29 de Agosto – El martirio de San Juan el Bautista
El rostro del misionero
En cuanto a ti, cíñete la cintura, levántate y diles todo lo que yo te ordene. No te dejes intimidar por ellos, no sea que te intimide yo delante de ellos. Mira que hoy hago de ti una plaza fuerte, una columna de hierro, una muralla de bronce, frente a todo el país: frente a los reyes de Judá y a sus jefes, a sus sacerdotes y al pueblo del país. Ellos combatirán contra ti, pero no te derrotarán, porque yo estoy contigo para librarte –oráculo del Señor –».Jr 1,17-19
Jeremías fue el profeta más incómodo que haya tenido Israel, por sus continuas llamadas a la fidelidad al Señor, dirigidas a los reyes, a los sacerdotes y al pueblo de Israel. En el texto de hoy el Señor le da el mandato, el poder y el carácter para sustentar, en su nombre, su propia batalla misionera. Todo fiel es un soldado, a quien el Señor consigna las armas para atacar las resistencia y las convicciones del mundo, y las que le servirán para defenderse de los contra ataques de las persecuciones.
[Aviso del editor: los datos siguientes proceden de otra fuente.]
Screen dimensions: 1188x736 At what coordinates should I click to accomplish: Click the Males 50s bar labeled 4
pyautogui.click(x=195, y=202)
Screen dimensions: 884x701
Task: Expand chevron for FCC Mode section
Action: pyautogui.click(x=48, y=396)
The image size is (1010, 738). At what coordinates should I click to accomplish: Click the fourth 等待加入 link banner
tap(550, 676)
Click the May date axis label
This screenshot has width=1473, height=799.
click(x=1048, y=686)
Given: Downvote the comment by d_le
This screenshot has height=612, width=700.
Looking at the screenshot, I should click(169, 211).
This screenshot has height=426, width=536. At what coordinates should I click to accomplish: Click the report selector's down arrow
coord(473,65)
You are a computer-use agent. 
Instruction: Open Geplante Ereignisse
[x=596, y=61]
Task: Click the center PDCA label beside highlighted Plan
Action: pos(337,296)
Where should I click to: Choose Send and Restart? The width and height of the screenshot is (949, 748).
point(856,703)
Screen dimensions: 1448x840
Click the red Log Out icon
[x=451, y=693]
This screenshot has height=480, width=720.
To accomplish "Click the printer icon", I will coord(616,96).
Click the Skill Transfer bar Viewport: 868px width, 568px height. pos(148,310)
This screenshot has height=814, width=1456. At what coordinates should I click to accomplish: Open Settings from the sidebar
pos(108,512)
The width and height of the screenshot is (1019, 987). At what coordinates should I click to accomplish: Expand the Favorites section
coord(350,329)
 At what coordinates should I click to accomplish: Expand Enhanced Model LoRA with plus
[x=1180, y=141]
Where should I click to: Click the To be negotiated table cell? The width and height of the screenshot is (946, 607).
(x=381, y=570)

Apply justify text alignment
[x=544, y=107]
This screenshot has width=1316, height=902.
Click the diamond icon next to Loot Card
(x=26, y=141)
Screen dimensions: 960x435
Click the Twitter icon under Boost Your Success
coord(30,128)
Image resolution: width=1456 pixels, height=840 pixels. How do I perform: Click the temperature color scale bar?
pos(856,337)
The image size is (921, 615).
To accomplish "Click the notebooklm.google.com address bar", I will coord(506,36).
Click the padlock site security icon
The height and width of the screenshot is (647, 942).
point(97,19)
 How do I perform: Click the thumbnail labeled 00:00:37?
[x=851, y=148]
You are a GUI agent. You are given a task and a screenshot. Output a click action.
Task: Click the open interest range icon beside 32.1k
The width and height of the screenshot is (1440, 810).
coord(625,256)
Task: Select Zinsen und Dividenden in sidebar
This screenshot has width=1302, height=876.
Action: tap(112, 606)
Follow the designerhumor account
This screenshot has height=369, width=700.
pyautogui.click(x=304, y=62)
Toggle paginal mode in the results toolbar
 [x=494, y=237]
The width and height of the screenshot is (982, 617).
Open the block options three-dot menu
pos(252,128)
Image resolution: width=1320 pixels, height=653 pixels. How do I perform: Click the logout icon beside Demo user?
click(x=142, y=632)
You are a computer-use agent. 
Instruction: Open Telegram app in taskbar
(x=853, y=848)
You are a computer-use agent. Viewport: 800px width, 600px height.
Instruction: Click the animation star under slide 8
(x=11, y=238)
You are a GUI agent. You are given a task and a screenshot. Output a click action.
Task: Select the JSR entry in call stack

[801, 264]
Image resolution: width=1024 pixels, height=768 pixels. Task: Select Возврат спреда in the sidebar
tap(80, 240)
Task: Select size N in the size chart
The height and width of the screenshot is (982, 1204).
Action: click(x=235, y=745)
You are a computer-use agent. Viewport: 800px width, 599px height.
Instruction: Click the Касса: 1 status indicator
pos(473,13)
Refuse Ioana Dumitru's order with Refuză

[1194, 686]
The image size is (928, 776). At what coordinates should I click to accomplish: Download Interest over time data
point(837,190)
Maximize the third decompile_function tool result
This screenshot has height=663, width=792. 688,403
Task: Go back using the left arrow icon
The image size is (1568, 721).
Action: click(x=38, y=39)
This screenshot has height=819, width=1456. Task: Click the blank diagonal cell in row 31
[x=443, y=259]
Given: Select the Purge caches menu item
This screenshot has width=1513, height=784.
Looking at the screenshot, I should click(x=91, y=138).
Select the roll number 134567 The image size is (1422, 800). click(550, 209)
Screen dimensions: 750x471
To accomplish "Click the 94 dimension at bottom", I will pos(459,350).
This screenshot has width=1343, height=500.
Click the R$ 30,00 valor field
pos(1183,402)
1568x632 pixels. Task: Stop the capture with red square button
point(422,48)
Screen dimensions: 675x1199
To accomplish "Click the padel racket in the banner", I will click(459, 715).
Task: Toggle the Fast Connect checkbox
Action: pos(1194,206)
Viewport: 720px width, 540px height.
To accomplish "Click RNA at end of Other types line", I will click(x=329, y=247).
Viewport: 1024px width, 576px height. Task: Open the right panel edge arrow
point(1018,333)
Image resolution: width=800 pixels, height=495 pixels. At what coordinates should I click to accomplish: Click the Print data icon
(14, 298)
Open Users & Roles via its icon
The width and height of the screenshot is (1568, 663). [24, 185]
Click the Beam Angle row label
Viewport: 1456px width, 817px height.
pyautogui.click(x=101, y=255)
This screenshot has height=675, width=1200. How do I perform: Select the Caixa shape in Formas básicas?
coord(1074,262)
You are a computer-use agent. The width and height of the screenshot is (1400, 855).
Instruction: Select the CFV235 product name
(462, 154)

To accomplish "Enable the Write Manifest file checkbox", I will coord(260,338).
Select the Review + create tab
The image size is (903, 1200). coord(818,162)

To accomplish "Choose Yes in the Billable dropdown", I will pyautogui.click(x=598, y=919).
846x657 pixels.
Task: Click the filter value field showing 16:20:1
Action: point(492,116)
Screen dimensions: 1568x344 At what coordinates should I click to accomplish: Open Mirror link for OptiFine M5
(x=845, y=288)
Nadie está dispuesto a ser atacado sin reaccionar a sus convicciones y a sus propios equilibrios existenciales a veces llevados a cabo con duras batallas personales. Por tanto, las palabras que hoy el Señor dirige a Jeremías son dirigidas a todo misionero:”En cuanto a ti, cíñete la cintura, levántate y diles todo lo que Yo te ordene… Mira que hoy hago de ti una plaza fuerte, una columna de hierro, una muralla de bronce”. Nunca nos ha sucedido de encontrar a los misioneros con las manos señoriles o con cara de empleados de escribanía; son siempre llenas de arrugas, que se han formado en las batallas sostenidas bajo el soplar del viento, ya sea atmosférico que social. Recuerdo al padre Daniel, quien el día anterior a su partida para África, vino a cena a nuestra casa. Tenía la cara limpia y sonriente del estudiante apenas salido del seminario, quien estaba finalmente por realizar su sueño de partir para la misión. Lo encontré tres años después en el “slam” de Korogocho donde ha sustituido al padre Zanotelli, y casi no lo reconocía. Su rostro se había oscurecido y tenía la cara marcado ya de arrugas, como las que forma el viento en el desierto, pero tenía la misma sonrisa y los ojos como los de uno que ha consagrado su vida a la misión.